**PASSAGE CHOISI**
========================================
Cette lettre du représentant genevois de l’Oif analyse la réunion du 4 juin et en tire les implications politiques et opérationnelles. Le document est appelé Note d’information à l’attention de Madame la Secrétaire Générale de la Francophonie (Ref No 82/ RPG/AMB/AB/EF/CG). Elle commence ainsi « la caractéristique principale de l’Accord pour la paix et la réconciliation au Mali est d’avoir à la fois sauvegardé l’unité nationale, l’intégrité territoriale et le caractère fédéral et laïc de l’Etat malien… ».

Retenons l’expression caractère fédéral ! Dans la même phrase, l’auteur du rapport suggère qu’il y a eu un deal qui est le suivant : l’Etat central a gardé pour lui les pouvoirs régaliens « (notamment une armée unique) en échange d’une reconnaissance de l’Azawad » comme une « entité géographique et politique spécifique, ayant sa personnalité propre… ». Plus bas, comme s’il y s’agissait d’un autre accord qui n’a pas été rendu public celui-là, l’auteur de la note explicite : « l’accord consacre une reconnaissance de l’Etat et du territoire de l’Azawad comme partie intégrante de l’Etat fédéral ».

On s’étouffe un peu plus loin lorsque le document informe que la dite entité comprend les régions de Kidal, Gao, Tombouctou, Menaka, Taoudenit ainsi que le cercle de Douentza » ! Ainsi, poursuit le texte, « avec une architecture de type fédéral » l’accord garantit-il à l’Azawad « une pleine représentation de son entité politique au sein des institutions fédérales ».

Comment donc accompagner le nouvel Etat qui « souffre d’un grand retard de développement» ? Il est question de « zone de développement particulière » et on suppose que c’est l’Azawad et de « fonds de développement ». Lequel sera constitué en partie par les contributions au « Plan Cadre des Nations-Unies pour l’aide au développement du Mali pour la période 2015-2019 doté de 1,1 milliards de dollars ».
========================================
**CONSIGNES**
[a] D'après le passage sur l'accord de paix au Mali, quelles régions font partie de l'entité de l'Azawad selon la note ?
[b] Poursuivez le passage sur l'accord de paix au Mali après sa dernière phrase.
Le matériel qui suit est indépendant du passage sur l'accord de paix au Mali.

**EXTRAIT SOURCE**
========================================
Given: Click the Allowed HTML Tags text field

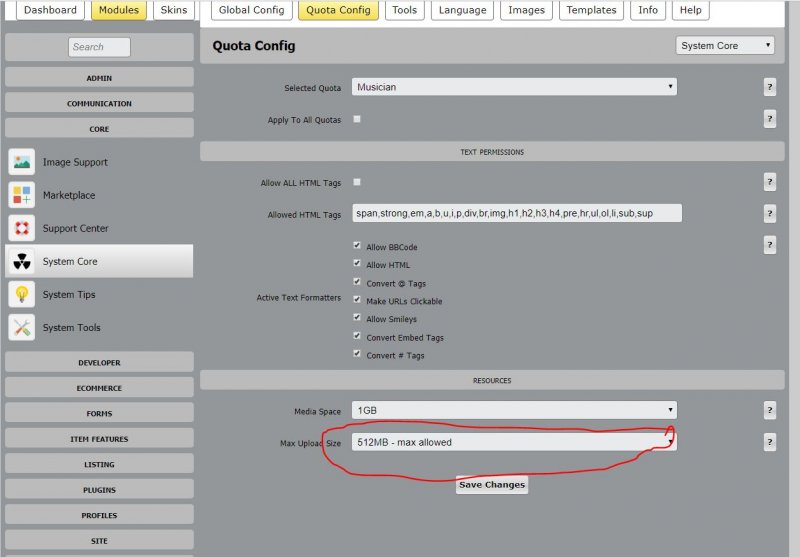Looking at the screenshot, I should click(516, 213).
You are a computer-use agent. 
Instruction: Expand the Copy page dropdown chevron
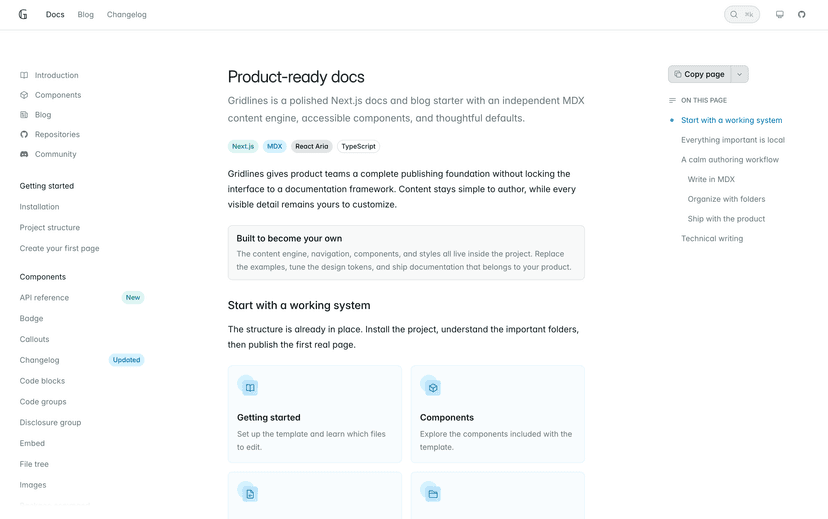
========================================
**RÉPONSES**
[a] Kidal, Gao, Tombouctou, Menaka et Taoudenit, ainsi que le cercle de Douentza.

[b]
Mais regrette la note qui salue la « concession » (sic) faite par le gouvernement malien en rapport avec le retrait demandé du Gatia de la ville Menaka, la situation sécuritaire reste un « des principaux point d’achoppement », car la crise malienne s’inscrit dans celle plus vaste du Sahel-Sahara, avec l’apparition de nouveaux foyers de crises plaidant pour une armée panafricaine. C’est-à-dire le retour en 2015 à l’idée que Nkrumah avait émise en 1963 ! L’apport spécifique éventuel de la Francophonie a été abordé dans la note.

Cette institution doit en priorité mettre en place un « programme spécial pour la consolidation de la paix au Mali ». Tout le Mali ? Silence. Mais c’est urgent, dit la note de relever le défi de l’éducation dans le Nord quand on sait que les enfants de plusieurs localités dont Kidal ne vont plus à l’école depuis quatre ans. Des enfants dont « l’éducation est confiée aux mosquées et autres institutions religieuses » relève le document qui parle de « bombe à retardement ».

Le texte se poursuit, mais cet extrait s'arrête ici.